When the unicorn is hard to find, you build the team around the gap. Carlton paired his industry expert with a dedicated data engineer and let them work in parallel, largely left alone. When colleagues asked what the new hire was doing, Carlton’s answer: “I don’t know. Just let him do his thing.” The combination—deep domain knowledge on one side, technical data skills on the other—is what made the data cleansing possible. Without someone who understood what extrusion pressure and milling time actually mean in a graphite electrode operation, no data engineer in the world could have made sense of the correlations.
Don’t expect off-the-shelf AI to solve a niche problem. Carlton’s team has experimented with commercial AI tools—ChatGPT, Perplexity, others. The results have been, in his word, useless. “We put it in there and we get the most obscure strange answers that make no sense.” The reason is simple: Tokai Carbon operates in a highly specialized industrial niche for which essentially no public training data exists. The large language models have never heard of his industry.
The implication is significant: For manufacturers in specialized or proprietary processes, generative AI is largely a dead end—at least for now. What Carlton actually needs isn’t a chatbot. It’s high-speed pattern detection across massive proprietary datasets. “Tell me what the anomalies are. That’s really what we’re looking for.” The roadmap points toward building a custom LLM trained on Tokai Carbon’s own data—but that’s a future chapter. Right now, the priority is getting the data clean and the test cases running.

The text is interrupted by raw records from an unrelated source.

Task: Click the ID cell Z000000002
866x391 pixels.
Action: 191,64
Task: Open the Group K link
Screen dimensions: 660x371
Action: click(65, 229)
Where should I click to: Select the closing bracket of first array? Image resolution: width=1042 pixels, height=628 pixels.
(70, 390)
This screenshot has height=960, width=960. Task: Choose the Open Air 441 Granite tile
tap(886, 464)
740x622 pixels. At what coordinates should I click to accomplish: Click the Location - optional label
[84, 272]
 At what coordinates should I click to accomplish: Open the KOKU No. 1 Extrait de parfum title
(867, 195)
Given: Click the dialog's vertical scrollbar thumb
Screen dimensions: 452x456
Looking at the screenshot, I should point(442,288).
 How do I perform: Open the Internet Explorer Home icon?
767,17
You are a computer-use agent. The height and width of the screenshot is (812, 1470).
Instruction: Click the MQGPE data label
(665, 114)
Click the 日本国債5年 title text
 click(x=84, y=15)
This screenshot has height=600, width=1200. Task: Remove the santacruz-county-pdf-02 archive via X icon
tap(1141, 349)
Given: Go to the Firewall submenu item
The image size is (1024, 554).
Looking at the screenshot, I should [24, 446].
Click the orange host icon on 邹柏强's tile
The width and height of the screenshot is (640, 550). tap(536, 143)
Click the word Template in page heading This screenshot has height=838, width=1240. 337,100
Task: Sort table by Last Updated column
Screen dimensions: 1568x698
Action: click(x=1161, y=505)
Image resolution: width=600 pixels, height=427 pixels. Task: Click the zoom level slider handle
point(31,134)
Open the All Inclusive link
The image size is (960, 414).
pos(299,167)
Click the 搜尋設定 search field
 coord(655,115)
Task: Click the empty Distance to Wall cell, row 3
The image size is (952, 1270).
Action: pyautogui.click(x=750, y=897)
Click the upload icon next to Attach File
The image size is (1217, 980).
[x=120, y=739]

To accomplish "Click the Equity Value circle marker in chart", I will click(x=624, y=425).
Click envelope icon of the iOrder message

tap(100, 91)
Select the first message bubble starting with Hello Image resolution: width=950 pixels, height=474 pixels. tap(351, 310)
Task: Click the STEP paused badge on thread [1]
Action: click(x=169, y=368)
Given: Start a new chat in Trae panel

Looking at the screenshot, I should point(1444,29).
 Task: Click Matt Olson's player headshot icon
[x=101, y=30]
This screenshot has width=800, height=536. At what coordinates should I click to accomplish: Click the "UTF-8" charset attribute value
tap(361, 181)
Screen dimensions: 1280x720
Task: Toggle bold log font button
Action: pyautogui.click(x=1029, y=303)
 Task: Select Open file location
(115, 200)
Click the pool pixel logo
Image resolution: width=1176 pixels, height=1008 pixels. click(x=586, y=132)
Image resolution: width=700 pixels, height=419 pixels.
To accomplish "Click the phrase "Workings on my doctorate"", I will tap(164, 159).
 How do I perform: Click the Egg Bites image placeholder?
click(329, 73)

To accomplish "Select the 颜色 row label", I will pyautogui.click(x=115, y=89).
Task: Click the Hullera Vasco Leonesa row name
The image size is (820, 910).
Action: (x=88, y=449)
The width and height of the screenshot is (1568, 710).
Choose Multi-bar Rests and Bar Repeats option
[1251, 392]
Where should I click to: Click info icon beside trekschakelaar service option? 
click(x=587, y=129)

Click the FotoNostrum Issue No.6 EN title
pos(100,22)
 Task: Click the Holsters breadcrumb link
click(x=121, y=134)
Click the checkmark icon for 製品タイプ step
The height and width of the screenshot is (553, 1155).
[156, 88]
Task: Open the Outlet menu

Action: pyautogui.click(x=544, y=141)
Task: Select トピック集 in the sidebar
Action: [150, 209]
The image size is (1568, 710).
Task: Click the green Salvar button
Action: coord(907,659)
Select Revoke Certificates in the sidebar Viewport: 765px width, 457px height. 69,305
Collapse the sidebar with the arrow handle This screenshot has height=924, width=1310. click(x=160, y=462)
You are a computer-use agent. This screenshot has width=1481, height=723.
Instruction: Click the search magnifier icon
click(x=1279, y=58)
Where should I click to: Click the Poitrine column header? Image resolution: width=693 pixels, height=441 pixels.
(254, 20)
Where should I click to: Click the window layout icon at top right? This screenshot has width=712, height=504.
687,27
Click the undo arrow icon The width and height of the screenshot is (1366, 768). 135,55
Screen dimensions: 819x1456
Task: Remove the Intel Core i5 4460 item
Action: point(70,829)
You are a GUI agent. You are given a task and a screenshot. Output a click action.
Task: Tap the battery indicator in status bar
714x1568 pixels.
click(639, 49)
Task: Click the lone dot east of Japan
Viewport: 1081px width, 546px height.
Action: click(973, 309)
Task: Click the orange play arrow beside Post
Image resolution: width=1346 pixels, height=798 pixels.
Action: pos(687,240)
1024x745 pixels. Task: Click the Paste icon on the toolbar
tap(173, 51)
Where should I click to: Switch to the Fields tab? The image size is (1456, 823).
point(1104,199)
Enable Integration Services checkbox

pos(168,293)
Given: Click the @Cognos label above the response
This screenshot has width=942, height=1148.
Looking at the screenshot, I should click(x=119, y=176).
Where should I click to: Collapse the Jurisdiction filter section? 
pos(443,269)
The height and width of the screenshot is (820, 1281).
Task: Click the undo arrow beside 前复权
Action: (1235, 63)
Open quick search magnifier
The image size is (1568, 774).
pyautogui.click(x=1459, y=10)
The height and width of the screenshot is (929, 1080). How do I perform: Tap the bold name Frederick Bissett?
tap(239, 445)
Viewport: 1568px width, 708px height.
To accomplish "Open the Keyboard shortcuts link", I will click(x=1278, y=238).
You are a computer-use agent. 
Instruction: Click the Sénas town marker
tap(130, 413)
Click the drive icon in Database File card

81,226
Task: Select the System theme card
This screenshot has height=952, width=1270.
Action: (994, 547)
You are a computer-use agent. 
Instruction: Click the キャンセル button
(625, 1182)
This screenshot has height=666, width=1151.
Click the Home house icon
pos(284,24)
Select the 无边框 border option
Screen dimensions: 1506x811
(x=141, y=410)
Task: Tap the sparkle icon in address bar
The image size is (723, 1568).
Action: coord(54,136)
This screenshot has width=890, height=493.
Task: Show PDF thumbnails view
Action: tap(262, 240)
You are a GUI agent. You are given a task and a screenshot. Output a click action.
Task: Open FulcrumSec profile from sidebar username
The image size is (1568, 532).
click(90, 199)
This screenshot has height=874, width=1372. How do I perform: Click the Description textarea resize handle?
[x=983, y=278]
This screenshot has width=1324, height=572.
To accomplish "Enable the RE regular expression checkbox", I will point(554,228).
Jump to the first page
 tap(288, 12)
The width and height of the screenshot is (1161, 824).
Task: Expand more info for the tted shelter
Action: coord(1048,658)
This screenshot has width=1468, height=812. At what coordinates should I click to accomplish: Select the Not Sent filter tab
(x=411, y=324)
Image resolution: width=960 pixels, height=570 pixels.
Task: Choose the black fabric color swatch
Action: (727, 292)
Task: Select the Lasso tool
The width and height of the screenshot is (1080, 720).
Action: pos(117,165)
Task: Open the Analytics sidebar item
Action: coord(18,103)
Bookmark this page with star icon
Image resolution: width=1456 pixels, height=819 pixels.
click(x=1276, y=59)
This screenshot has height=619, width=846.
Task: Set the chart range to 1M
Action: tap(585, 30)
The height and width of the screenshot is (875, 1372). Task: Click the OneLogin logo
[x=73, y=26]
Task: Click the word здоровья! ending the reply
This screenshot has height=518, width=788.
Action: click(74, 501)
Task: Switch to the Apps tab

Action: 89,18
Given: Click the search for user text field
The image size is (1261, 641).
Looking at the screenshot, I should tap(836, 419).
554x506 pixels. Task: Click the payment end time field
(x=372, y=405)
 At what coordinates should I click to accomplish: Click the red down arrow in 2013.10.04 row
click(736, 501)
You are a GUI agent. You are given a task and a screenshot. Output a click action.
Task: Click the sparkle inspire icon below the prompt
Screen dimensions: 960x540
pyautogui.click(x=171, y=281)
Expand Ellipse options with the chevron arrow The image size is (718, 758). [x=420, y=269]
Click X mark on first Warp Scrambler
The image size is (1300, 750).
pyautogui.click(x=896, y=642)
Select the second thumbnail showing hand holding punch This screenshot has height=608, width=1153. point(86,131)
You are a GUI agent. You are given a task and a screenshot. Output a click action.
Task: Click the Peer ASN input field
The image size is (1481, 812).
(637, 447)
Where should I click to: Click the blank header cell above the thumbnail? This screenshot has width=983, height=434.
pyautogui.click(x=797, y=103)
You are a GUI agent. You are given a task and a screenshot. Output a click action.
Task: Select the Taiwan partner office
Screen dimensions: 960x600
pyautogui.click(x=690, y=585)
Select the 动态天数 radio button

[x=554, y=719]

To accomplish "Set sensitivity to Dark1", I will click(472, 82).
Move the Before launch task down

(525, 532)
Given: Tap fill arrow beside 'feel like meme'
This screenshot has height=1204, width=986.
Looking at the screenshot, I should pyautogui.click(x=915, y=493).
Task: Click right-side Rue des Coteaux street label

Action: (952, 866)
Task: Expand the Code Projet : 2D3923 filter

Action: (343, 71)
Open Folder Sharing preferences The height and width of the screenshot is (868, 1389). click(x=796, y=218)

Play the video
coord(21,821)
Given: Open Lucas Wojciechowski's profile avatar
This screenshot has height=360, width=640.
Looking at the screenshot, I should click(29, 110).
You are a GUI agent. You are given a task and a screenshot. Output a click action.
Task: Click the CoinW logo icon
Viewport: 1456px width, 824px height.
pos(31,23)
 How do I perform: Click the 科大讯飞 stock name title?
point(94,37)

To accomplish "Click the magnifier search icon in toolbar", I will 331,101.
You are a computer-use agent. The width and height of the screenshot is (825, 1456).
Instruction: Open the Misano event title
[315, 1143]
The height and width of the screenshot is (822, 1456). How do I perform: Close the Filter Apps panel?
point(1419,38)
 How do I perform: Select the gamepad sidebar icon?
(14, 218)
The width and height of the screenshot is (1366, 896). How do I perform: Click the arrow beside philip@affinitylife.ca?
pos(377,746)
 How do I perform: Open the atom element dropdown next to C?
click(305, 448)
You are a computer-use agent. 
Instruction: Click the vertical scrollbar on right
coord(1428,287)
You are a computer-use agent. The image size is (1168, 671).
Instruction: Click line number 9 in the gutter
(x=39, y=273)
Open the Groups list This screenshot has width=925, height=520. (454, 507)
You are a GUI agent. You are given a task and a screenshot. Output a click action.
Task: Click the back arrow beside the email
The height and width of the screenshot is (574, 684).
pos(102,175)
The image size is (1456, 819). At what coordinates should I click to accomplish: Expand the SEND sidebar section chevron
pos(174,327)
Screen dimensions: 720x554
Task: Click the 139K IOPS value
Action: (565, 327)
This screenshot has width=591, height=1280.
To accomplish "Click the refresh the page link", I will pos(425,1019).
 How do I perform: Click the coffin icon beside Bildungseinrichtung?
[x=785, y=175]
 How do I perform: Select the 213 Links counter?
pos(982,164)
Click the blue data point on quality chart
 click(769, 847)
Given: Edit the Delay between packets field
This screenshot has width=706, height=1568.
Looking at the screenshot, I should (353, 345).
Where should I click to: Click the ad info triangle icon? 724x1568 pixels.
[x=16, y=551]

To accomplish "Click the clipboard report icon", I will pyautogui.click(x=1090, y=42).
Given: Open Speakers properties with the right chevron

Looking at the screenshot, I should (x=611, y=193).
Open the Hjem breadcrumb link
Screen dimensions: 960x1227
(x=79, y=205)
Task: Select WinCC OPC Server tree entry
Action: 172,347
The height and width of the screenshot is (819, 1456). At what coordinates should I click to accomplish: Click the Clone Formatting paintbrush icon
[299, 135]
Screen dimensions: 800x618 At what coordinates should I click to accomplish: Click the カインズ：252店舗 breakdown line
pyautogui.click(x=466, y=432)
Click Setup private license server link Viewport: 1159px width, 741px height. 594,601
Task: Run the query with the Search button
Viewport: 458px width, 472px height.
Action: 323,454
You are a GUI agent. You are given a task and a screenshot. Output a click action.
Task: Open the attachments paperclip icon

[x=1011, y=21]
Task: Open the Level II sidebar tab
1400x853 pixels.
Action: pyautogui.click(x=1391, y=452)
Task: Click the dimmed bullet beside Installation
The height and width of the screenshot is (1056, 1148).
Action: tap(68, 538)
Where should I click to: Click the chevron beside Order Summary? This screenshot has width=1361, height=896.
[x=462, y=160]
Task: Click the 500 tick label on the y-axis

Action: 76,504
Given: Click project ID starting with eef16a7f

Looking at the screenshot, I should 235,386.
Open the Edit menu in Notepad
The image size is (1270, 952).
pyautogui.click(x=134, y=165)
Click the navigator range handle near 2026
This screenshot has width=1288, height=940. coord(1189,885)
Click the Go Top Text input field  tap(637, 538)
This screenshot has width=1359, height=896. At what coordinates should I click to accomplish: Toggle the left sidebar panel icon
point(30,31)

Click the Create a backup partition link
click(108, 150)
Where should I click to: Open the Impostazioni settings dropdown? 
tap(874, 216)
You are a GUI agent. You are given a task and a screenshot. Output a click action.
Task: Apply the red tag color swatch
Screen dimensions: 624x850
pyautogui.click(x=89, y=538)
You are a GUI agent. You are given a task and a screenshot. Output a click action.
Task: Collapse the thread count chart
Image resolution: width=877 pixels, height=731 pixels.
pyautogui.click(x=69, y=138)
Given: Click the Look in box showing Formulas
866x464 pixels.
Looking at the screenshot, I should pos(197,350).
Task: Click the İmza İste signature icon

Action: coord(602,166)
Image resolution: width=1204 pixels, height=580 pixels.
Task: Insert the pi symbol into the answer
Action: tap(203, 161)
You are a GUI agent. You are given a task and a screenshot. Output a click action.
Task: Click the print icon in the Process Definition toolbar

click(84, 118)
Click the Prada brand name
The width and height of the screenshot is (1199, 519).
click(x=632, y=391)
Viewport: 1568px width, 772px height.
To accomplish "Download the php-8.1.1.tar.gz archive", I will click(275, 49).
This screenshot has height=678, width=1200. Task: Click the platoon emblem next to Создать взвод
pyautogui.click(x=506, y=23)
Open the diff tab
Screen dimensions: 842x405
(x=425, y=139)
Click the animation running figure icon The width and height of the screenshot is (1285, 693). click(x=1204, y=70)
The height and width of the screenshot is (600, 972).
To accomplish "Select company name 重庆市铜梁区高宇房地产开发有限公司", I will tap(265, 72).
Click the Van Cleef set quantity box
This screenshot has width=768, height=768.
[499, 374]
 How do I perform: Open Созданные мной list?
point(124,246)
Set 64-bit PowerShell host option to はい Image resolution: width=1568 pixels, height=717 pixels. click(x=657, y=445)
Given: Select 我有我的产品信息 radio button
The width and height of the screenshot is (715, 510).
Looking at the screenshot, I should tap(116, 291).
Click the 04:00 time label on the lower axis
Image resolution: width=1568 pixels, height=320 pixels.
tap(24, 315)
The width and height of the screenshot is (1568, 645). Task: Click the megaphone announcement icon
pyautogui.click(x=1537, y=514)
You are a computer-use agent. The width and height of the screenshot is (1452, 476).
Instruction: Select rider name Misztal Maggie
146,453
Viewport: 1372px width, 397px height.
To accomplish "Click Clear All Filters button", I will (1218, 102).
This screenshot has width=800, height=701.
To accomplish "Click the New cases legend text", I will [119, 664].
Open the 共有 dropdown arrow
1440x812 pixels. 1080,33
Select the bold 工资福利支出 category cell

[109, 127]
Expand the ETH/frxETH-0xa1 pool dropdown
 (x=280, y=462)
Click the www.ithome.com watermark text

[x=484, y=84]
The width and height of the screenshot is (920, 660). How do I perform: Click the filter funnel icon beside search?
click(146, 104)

Define the win for year one—and keep it humble. Carlton is clear-eyed about what success looks like in the near term. It’s not a financial return. It’s organizational muscle. “I want to build the methodology into the organization to where it becomes commonplace. That’ll be the win this year.” Specifically, he wants his teams running the problem-solving methodology—hypothesis, data, statistics, test, iterate—with real data backing every step, not the informal “good enough” approach that passed for rigor before the system existed. “In the past, we were kind of bullshitting ourselves.” Financial benefits, he believes, will follow in 2027. A hard ROI number? Check back in 2028.
The CEO has to be in the details. This is perhaps Carlton’s most emphatic point—and the one most at odds with how senior executives typically engage with transformation initiatives. He’s not talking about receiving a dashboard with green and yellow dots. He’s talking about understanding mixing times, extrusion pressures and how a 32-inch electrode performs in a DC furnace versus an AC furnace. “You have to be willing to get into the details. If you’re going to deal with a PowerPoint that has a green dot or a red dot, you may miss out.”
The reason isn’t micromanagement. It’s direction-setting. Without deep engagement, a CEO can’t meaningfully guide what gets measured, what correlations matter or whether the data scientists are solving the right problem. “Everyone’s got different perspectives of what the end in mind is. You gotta make sure your data correlates well—otherwise all this fancy stuff, it’s just not gonna work.”
The competitive moat is the journey, not the output. Carlton is thoughtful about IP protection—in a niche industry, a competitor who learned exactly which process variables Tokai Carbon had optimized could theoretically replicate the result quickly. But he’s also philosophical about it. The real competitive advantage isn’t any single insight the system produces. It’s the two-year data infrastructure build, the institutional methodology and the accumulated learning that come from actually doing the work. “They could steal today’s trade secret,” he says. “But I’m probably going to have moved on to the next one.”